**Work instructions:** The answer must be an exact reprint of the lines from the one with "Image resolution: width=1035" through the final line of the data, with no pictures included.

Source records
▼
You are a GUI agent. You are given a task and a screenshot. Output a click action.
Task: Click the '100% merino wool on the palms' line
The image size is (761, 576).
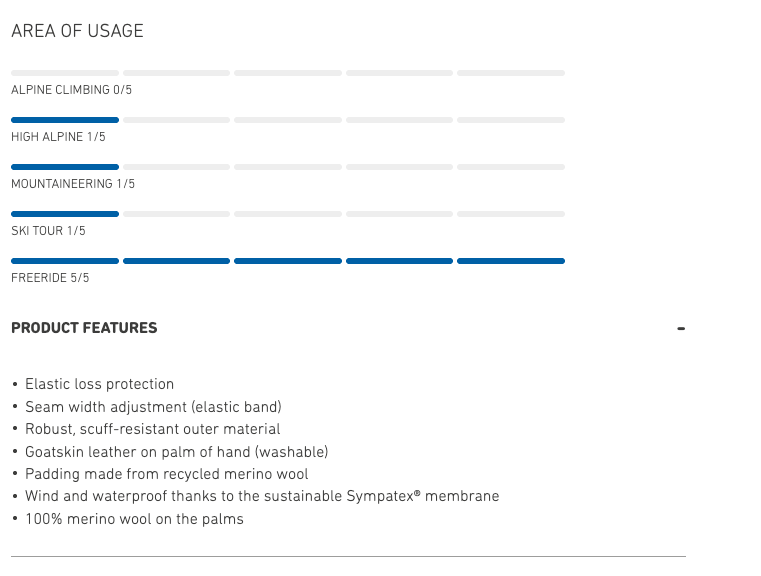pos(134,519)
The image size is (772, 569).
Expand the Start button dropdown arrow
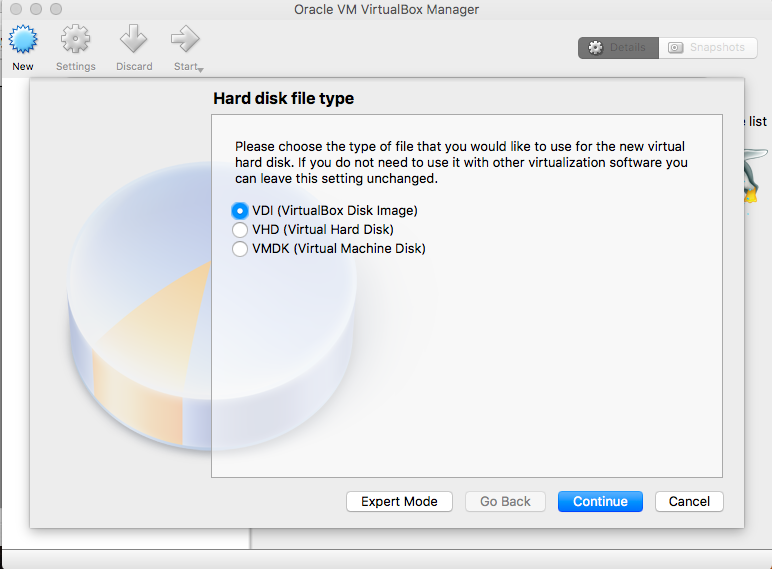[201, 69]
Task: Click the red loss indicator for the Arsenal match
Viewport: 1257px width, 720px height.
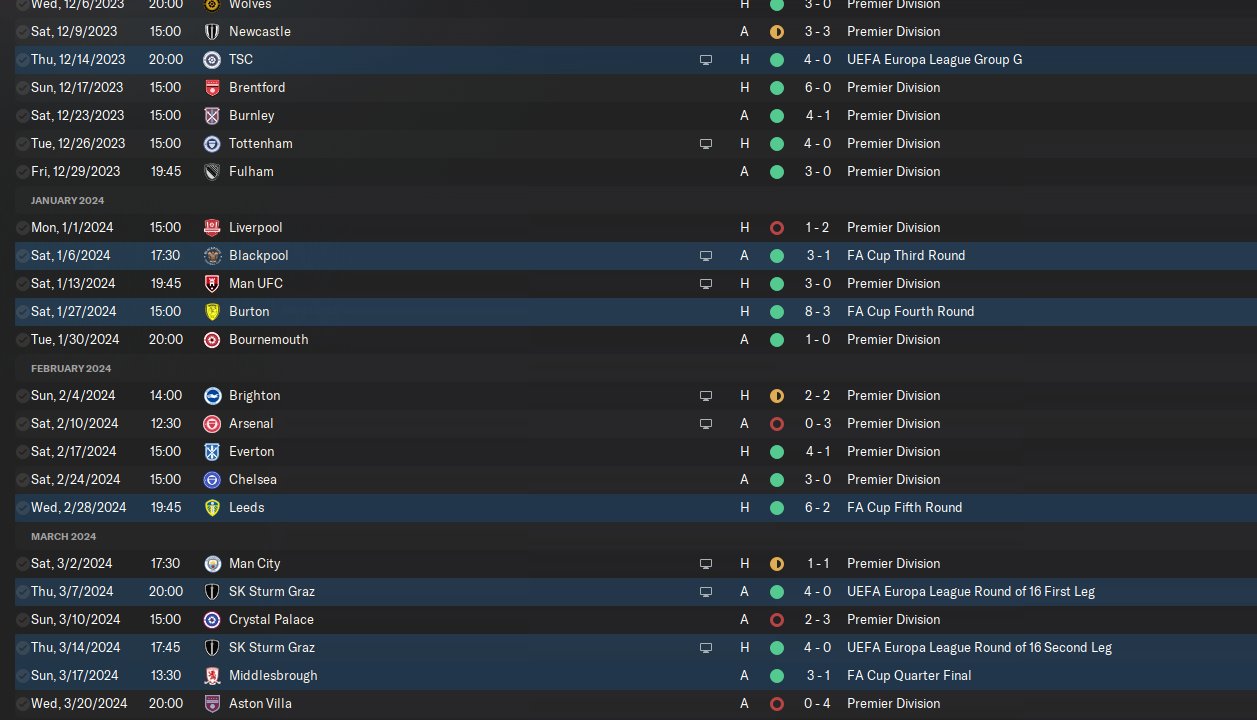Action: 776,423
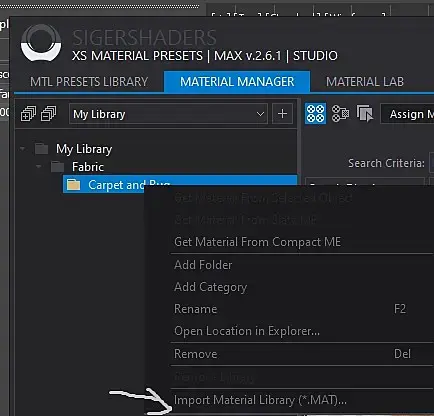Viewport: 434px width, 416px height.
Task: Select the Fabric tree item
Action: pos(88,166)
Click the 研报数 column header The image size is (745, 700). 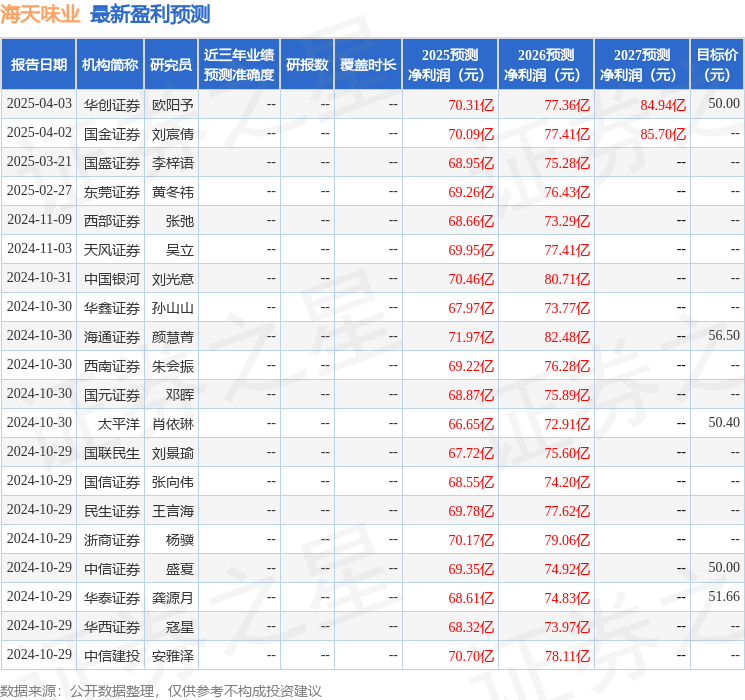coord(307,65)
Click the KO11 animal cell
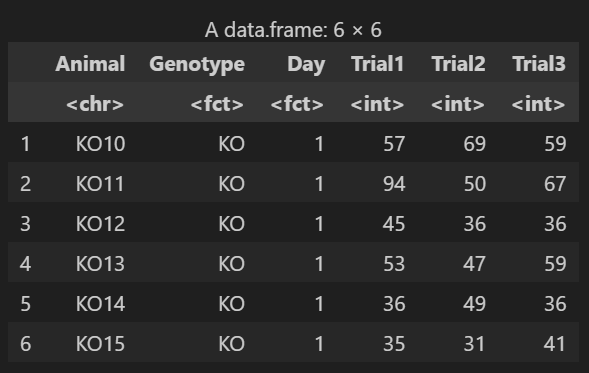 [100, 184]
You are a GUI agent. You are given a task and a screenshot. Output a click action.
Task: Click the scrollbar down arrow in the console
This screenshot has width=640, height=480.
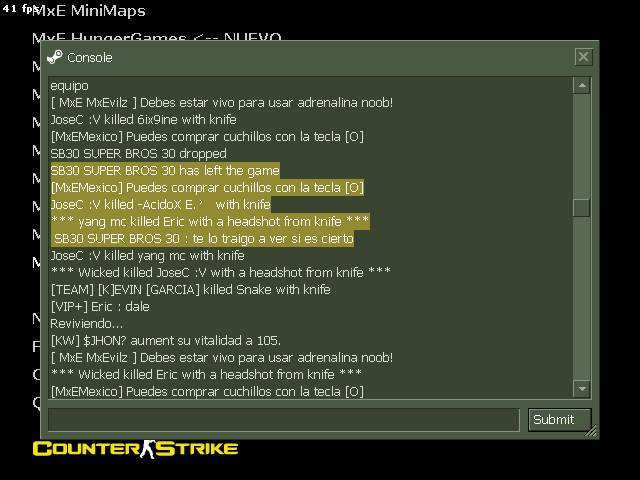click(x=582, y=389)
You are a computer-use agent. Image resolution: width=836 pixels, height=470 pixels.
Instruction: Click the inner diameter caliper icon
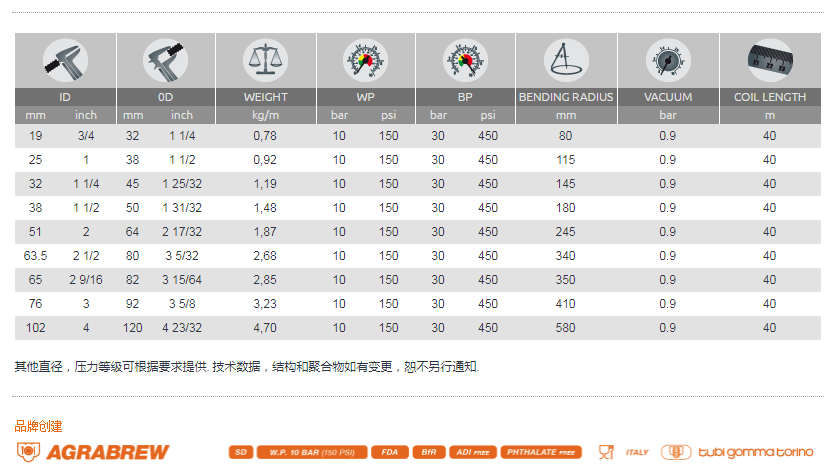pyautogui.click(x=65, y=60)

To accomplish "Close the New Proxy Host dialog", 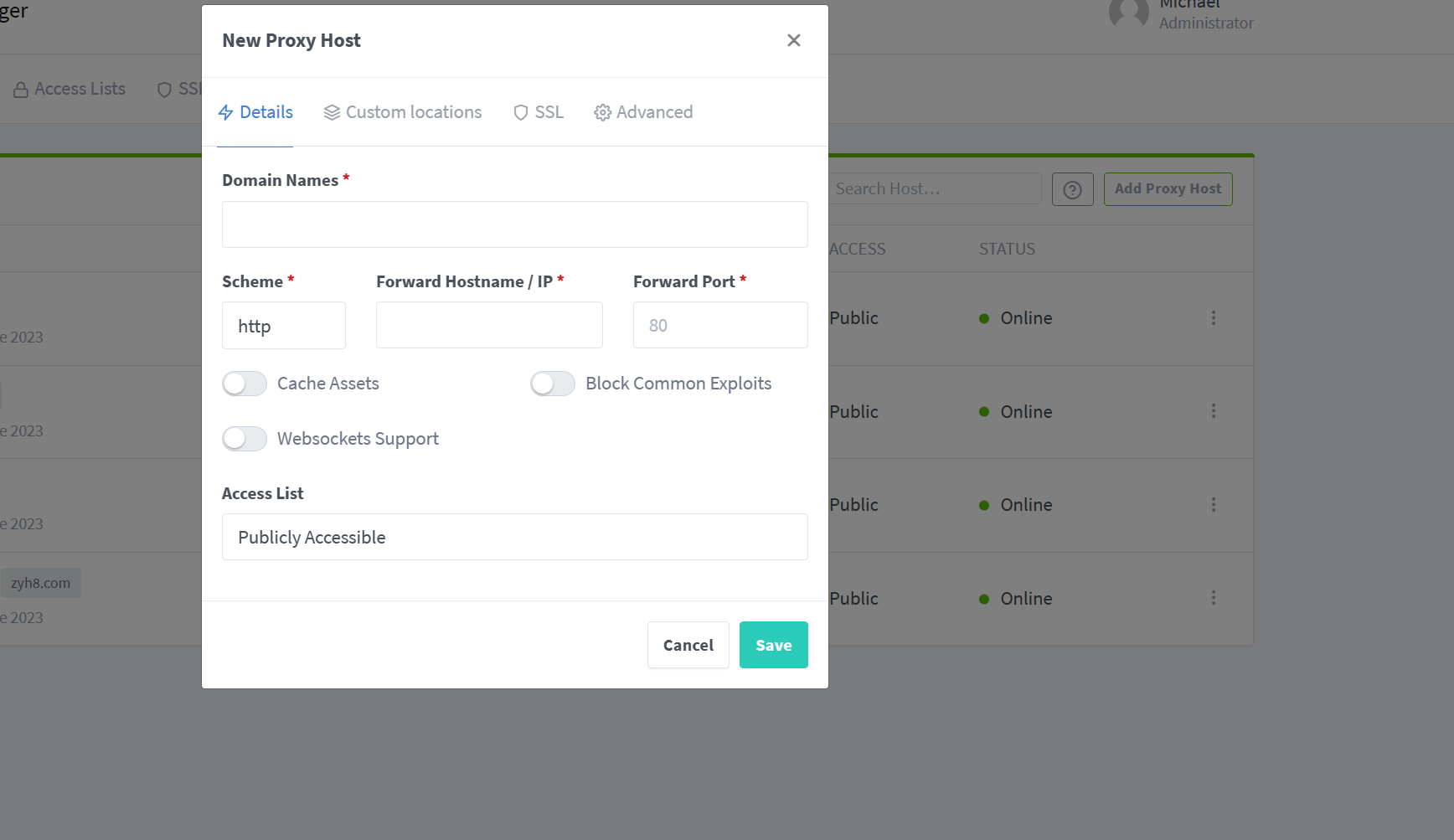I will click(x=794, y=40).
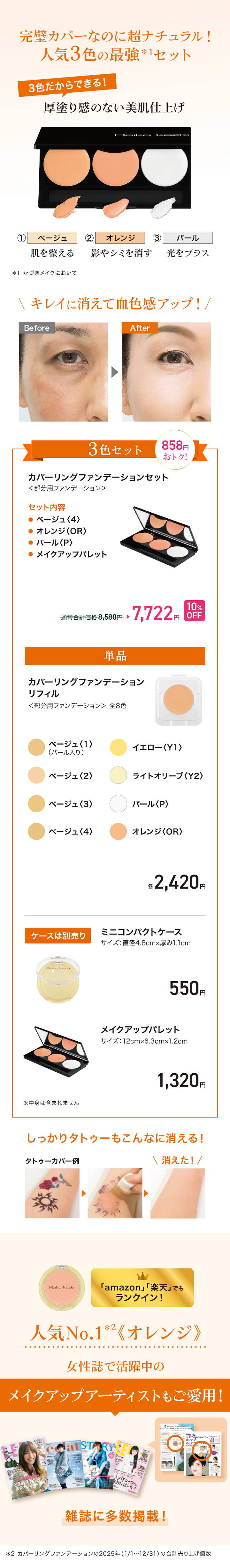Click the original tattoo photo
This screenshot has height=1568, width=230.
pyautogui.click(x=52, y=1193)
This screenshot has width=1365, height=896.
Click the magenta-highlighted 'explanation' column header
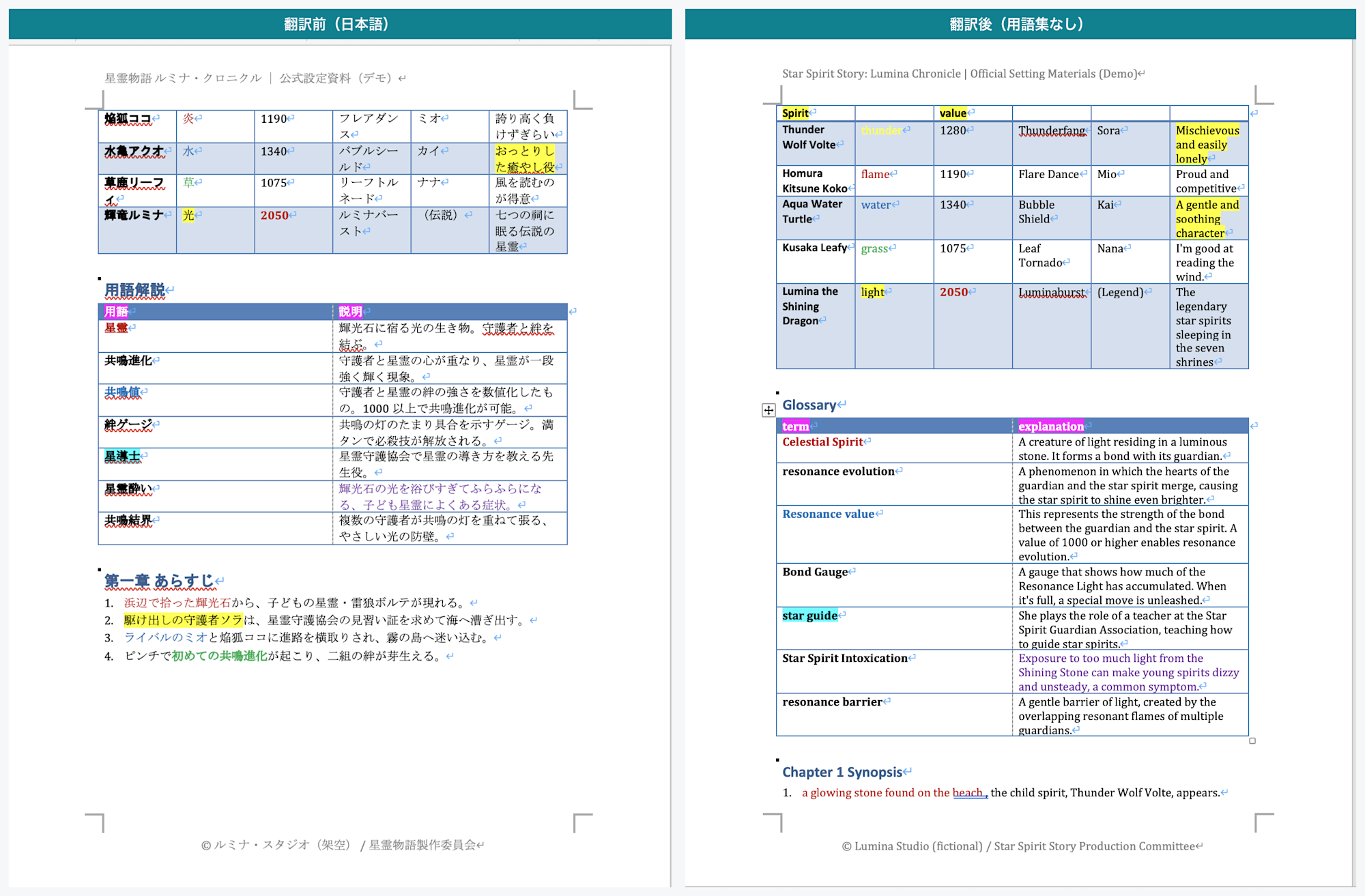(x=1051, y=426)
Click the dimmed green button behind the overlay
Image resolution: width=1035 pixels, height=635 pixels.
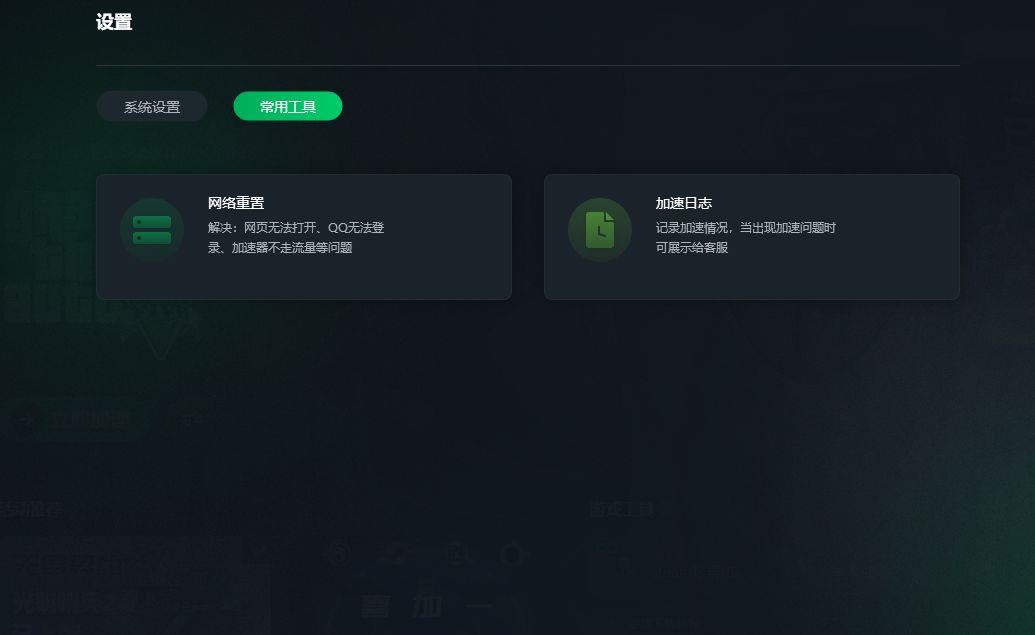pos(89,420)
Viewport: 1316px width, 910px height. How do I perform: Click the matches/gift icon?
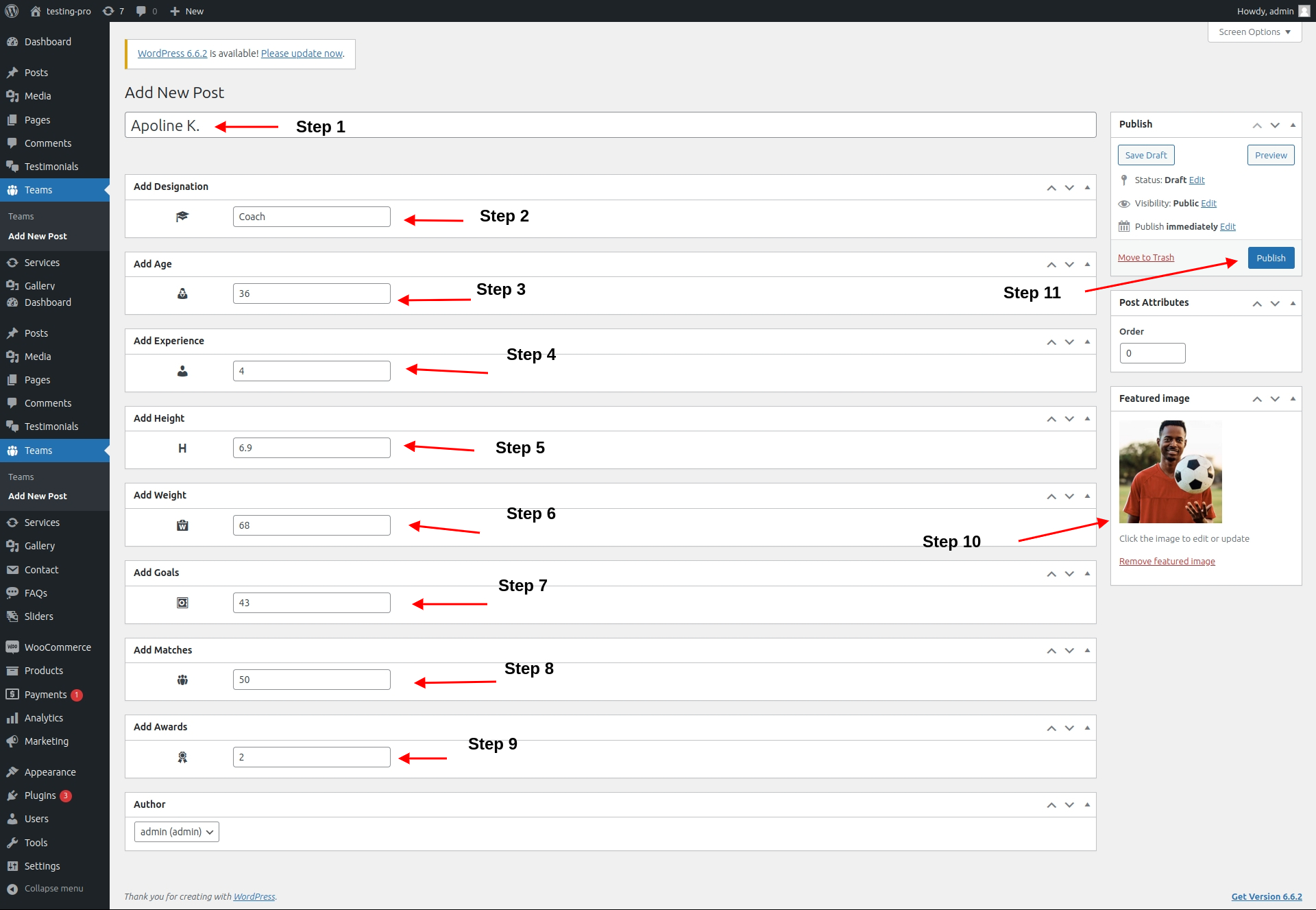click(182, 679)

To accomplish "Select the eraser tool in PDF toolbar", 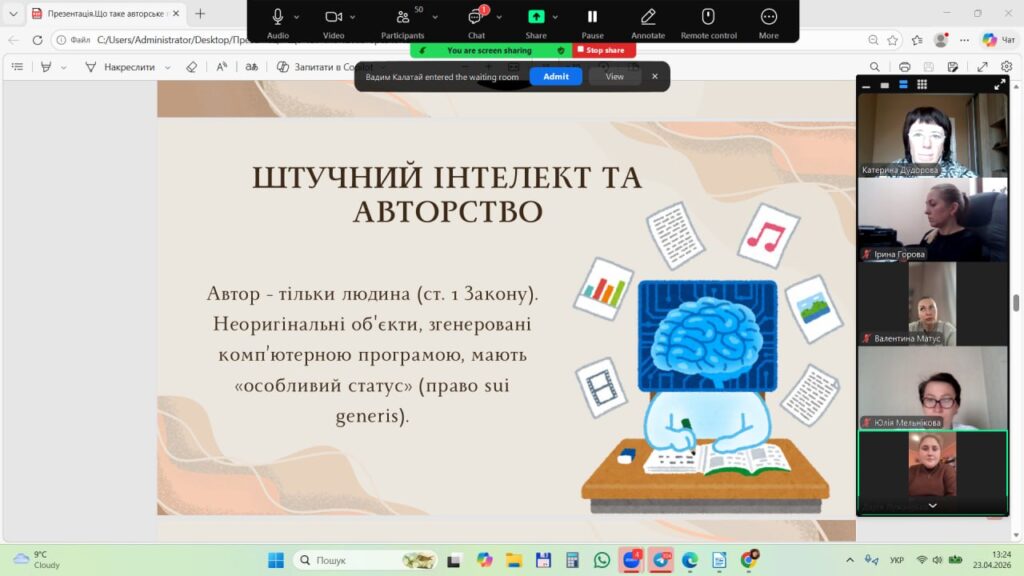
▲
**Exercise response:**
Image resolution: width=1035 pixels, height=635 pixels.
pos(89,420)
Viewport: 1316px width, 910px height. How do I perform: Click the matches/gift icon?
click(182, 679)

To accomplish "Select the eraser tool in PDF toolbar", 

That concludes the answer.